20/11/2013

Come molti sapranno, Giustizia Mite promuove da tempo l’inserimento della Mediazione Minorile e, soprattutto, della Mediazione scolastica, come una irrinunciabile ancora di salvezza per i nostri giovani. Questo passaggio diviene sempre più importante e fondamentale nel momento in cui veniamo a conoscenza di fatti ed eventi di cronaca che, con un po’ di accortezza, avremmo potuto facilmente evitare che accadessero.
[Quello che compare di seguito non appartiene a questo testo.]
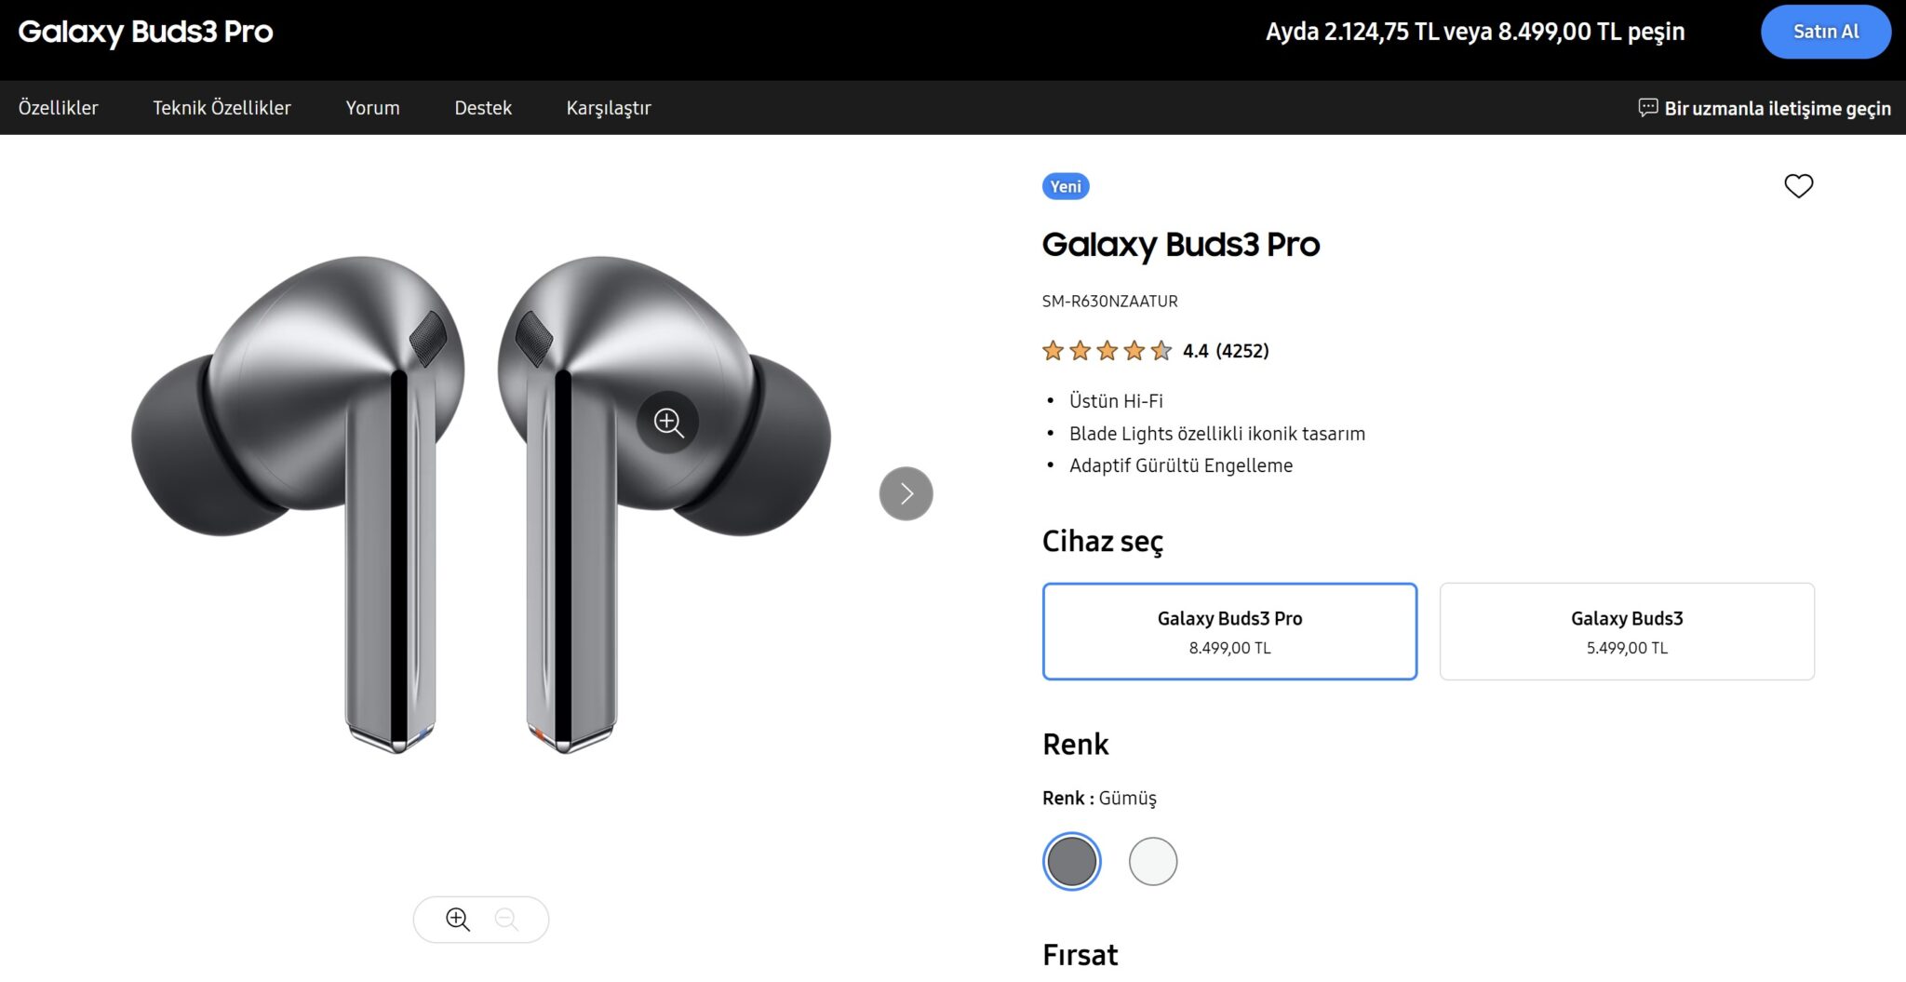Open the Özellikler tab
The image size is (1906, 982).
click(x=59, y=108)
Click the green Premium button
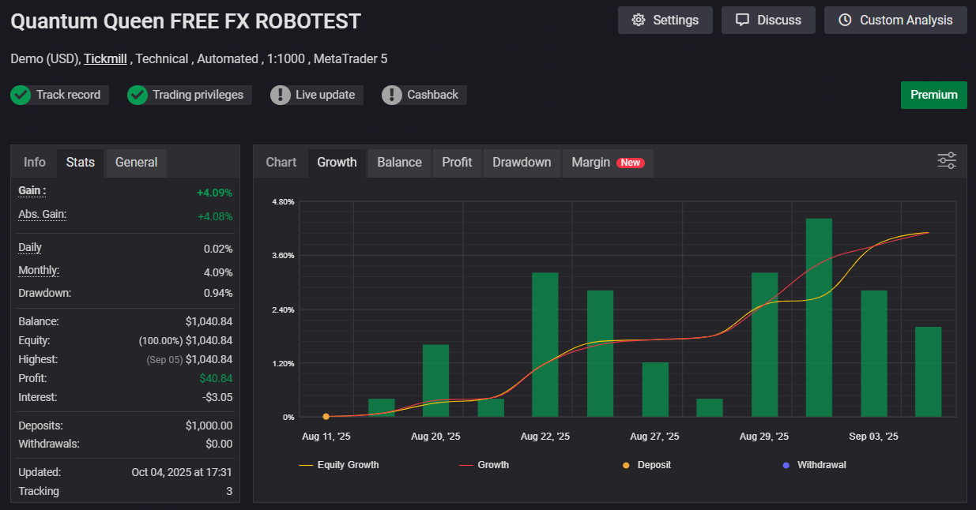The image size is (976, 510). tap(933, 95)
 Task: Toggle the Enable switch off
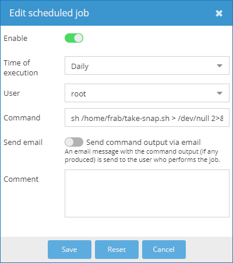point(74,38)
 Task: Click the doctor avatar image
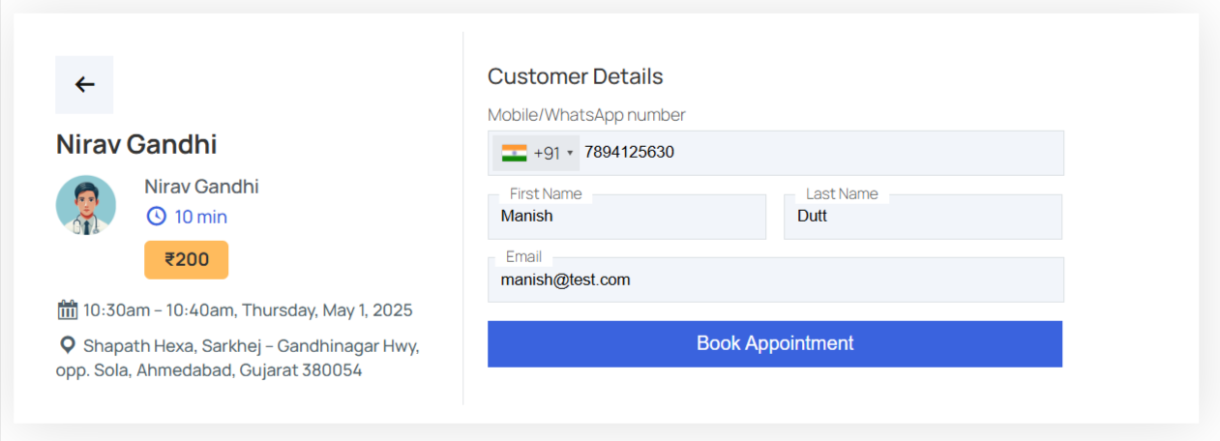point(86,205)
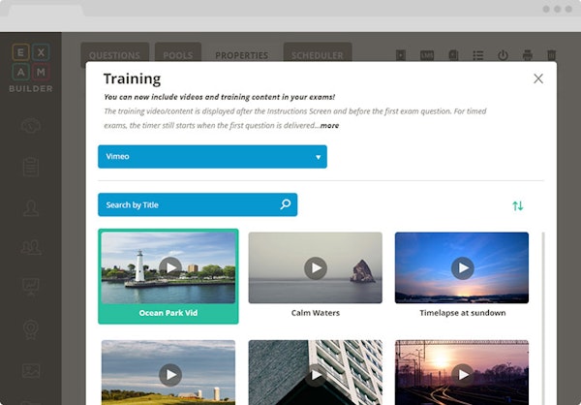Choose the Timelapse at sundown video
The width and height of the screenshot is (581, 405).
(462, 268)
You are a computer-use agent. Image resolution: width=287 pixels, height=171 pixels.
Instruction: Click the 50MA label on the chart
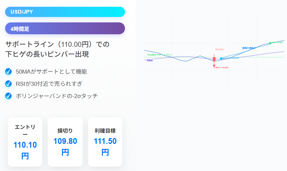(x=150, y=61)
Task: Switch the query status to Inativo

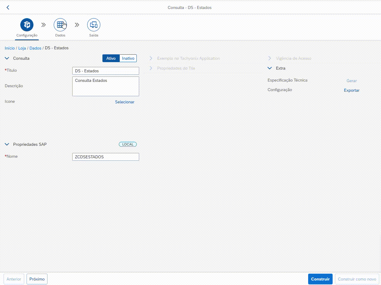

Nella fattispecie, una semplice e, se vogliamo, banale lite tra studenti in una scuole media, ha portato al grave ferimento di un ragazzino. Lo stesso è dovuto essere trasportato in ospedale con una gamba spezzata. Il “branco”, così viene chiamato oggigiorno, era composto da 5 ragazzini di età media non superiore ai 12 e 13 anni. Il tutto si è svolto, poi, in Via Cesare Battisti, molto vicino all’istituto Michele Sasso.

Stando a quanto riportato e ricostruito dai carabinieri, i cinque ragazzini (tutti di età compresa tra 12 e 13 anni) avrebbero aggredito con forza e innata violenza il loro giovane coetaneo. Il tutto, sempre leggendo i verbali degli inquirenti, per una semplice lite tra ragazzi scoppiata nell’androne esterno della scuola. La vittima tredicenne, purtroppo, non ha riportato la sola frattura delle ossa della gamba, ma numerose e profonde ferite su tutto il corpo.
Quando la violenza si è placata, il giovane è stato immediatamente trasportato all'ospedale Santobono dove i carabinieri hanno potuto procede con l’identificazione degli autori dell'aggressione. Stiamo parlando, infatti, di ragazzini in età non imputabile. Del caso, poi, si è immediatamente interessato il tribunale dei minori.
Anche in questo caso ci troviamo davanti a un caso in cui, la Mediazione scolastica, se presente, avrebbe potuto giocare un ruolo determinante ma, fino a quando non rimarremo ancorati a erronee tradizioni appartenenti al passato, tutto questo sarà destinato a ripetersi.